──────── Material for this task

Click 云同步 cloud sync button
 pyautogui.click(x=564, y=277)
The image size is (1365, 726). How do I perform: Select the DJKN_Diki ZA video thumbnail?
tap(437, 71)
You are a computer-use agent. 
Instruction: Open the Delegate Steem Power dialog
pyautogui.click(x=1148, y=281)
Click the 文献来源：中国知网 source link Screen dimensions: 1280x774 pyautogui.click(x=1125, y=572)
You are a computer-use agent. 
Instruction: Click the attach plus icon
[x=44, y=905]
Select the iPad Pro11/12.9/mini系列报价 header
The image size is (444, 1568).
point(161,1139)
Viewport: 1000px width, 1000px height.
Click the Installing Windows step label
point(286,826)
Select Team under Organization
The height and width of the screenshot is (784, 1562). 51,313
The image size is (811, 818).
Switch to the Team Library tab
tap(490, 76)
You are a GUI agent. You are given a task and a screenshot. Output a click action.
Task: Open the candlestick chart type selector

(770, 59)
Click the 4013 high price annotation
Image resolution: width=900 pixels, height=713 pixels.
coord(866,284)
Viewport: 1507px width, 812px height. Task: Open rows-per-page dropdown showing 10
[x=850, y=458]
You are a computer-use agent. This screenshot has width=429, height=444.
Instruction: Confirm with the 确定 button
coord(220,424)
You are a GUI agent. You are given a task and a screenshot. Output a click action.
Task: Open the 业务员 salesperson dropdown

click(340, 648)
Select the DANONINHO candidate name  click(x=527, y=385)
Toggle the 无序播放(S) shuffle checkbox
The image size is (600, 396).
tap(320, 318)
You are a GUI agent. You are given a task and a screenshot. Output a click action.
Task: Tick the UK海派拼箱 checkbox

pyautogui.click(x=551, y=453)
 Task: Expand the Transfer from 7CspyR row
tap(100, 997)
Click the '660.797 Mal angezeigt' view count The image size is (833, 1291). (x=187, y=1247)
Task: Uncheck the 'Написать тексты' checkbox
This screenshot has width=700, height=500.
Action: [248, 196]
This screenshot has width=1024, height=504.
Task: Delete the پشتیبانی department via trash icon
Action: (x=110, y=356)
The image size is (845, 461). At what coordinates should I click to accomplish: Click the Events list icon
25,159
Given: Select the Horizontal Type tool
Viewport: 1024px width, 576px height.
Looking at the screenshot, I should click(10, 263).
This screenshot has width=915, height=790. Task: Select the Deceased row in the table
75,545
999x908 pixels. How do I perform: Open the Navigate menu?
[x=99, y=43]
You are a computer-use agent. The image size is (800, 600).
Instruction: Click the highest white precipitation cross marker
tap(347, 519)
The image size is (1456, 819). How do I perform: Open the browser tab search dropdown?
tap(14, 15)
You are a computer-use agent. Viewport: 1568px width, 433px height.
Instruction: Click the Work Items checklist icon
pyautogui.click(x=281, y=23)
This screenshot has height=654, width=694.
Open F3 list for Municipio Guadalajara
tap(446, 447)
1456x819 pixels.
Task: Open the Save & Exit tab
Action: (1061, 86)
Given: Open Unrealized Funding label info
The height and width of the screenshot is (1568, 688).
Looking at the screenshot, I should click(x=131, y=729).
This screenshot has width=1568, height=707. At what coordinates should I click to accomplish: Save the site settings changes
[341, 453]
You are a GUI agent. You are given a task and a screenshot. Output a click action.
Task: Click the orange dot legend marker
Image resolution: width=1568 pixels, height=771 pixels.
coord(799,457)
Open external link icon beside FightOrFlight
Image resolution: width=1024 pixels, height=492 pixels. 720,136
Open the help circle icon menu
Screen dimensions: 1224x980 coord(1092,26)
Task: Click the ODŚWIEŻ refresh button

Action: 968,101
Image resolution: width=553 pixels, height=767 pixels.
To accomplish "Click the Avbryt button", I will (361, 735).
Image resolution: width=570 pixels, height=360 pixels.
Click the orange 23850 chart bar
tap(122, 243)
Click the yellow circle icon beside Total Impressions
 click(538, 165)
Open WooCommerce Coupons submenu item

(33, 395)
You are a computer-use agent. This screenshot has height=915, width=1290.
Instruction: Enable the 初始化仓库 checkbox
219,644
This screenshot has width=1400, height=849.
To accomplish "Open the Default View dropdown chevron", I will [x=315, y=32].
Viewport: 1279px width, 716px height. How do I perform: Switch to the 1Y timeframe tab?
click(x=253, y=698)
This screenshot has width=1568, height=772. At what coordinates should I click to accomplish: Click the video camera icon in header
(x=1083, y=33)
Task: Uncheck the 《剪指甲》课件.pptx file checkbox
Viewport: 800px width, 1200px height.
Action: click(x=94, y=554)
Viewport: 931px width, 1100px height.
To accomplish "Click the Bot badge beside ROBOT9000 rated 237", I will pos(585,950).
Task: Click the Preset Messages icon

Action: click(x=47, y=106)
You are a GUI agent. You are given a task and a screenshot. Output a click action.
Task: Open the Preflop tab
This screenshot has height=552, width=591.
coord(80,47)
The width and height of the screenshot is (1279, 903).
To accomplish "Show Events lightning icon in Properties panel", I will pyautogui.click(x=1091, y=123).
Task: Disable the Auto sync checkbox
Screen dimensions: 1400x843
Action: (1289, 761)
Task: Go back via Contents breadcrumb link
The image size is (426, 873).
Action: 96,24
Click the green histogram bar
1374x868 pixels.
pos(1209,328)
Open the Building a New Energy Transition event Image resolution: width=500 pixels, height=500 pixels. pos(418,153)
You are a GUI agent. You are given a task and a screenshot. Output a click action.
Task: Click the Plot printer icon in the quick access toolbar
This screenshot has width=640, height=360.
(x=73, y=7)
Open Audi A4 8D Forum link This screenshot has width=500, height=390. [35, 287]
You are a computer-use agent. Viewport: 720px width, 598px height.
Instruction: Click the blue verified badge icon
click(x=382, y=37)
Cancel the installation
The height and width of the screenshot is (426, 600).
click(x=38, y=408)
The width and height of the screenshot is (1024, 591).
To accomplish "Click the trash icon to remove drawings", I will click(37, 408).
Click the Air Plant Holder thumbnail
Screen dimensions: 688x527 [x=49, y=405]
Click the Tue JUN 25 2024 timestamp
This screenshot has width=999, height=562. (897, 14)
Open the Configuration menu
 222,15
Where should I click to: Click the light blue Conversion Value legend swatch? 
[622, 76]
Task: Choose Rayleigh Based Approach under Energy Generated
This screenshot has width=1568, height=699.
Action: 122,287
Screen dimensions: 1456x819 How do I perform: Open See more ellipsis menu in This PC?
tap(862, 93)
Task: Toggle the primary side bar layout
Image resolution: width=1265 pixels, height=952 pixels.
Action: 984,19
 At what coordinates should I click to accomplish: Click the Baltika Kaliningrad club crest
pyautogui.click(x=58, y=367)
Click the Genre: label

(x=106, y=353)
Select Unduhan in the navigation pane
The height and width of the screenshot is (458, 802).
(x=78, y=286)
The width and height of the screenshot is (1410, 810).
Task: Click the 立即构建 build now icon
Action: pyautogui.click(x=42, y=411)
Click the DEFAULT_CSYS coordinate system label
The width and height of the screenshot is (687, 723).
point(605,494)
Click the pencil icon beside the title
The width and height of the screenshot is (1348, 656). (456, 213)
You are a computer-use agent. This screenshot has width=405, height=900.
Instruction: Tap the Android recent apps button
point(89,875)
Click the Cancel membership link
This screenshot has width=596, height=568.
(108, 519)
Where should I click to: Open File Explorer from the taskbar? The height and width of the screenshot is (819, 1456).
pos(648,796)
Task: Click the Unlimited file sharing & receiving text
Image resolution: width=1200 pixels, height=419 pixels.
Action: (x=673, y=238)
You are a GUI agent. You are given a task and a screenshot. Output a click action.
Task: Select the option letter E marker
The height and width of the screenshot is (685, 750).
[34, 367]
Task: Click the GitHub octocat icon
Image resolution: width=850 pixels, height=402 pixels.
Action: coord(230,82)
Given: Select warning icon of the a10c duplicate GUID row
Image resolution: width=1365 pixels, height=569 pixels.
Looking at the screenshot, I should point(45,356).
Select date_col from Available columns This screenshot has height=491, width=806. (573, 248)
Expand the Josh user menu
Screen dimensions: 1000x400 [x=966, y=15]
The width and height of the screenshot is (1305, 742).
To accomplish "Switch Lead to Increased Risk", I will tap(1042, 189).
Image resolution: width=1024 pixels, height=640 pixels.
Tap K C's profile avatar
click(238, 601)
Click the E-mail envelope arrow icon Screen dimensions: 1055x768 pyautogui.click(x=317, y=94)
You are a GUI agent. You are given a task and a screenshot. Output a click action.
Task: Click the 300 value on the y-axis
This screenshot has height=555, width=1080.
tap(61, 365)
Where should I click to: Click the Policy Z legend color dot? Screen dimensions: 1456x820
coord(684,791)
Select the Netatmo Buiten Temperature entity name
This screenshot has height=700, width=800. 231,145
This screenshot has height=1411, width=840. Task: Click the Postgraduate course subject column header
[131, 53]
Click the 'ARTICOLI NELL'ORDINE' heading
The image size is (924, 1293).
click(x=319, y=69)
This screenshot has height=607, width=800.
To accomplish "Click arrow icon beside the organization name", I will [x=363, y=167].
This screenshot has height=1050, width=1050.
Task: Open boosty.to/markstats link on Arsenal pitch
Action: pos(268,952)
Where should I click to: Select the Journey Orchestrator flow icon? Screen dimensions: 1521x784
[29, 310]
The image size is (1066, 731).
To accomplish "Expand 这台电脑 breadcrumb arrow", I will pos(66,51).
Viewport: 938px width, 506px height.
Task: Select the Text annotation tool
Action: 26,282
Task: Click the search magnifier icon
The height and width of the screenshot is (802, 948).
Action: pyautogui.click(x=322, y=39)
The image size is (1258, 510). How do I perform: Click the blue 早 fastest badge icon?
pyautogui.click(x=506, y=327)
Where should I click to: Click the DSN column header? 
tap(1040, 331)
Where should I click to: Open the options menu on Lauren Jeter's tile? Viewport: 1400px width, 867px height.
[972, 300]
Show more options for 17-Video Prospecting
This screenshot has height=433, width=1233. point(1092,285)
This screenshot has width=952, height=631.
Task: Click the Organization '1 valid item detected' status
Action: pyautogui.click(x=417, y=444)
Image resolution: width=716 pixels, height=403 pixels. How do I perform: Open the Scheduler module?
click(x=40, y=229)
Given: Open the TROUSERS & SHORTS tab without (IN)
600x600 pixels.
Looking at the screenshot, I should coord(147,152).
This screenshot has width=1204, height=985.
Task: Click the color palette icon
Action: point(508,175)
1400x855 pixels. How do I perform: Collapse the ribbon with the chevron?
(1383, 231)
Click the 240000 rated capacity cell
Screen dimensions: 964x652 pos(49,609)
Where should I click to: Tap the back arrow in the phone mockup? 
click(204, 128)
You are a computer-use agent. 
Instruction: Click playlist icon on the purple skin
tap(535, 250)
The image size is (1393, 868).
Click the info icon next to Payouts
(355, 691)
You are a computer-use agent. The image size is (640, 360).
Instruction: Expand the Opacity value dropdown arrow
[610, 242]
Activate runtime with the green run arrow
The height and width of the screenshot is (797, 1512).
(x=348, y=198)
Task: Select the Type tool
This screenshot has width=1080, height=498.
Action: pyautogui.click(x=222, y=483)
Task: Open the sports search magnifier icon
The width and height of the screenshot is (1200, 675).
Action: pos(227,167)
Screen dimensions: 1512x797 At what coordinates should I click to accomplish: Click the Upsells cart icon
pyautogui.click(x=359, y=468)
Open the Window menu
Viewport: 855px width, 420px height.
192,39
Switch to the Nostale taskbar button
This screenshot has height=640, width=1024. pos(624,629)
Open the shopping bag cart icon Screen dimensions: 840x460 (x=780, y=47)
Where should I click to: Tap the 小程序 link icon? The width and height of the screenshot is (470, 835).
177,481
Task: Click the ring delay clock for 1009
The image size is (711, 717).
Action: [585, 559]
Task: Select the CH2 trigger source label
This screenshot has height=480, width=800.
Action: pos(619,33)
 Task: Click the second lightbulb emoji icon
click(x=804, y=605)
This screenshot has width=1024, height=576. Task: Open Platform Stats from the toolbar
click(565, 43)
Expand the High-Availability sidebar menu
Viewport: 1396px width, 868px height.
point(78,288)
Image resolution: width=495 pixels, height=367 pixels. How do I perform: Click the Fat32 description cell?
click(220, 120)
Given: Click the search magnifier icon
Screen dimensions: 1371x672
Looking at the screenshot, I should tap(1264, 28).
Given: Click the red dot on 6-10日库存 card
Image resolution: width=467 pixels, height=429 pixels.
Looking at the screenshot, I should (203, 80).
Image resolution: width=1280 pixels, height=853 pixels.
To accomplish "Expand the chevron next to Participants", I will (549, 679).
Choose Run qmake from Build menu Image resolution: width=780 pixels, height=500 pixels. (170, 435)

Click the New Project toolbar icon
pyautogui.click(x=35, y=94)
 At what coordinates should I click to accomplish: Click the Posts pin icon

────────────────

● The exercise: Which lines in the rows above contain the word "legend"? Copy each of those lines in full.

● Final answer:
Task: Click the orange dot legend marker
Where should I click to: Click the light blue Conversion Value legend swatch? 
Where should I click to: Click the Policy Z legend color dot? Screen dimensions: 1456x820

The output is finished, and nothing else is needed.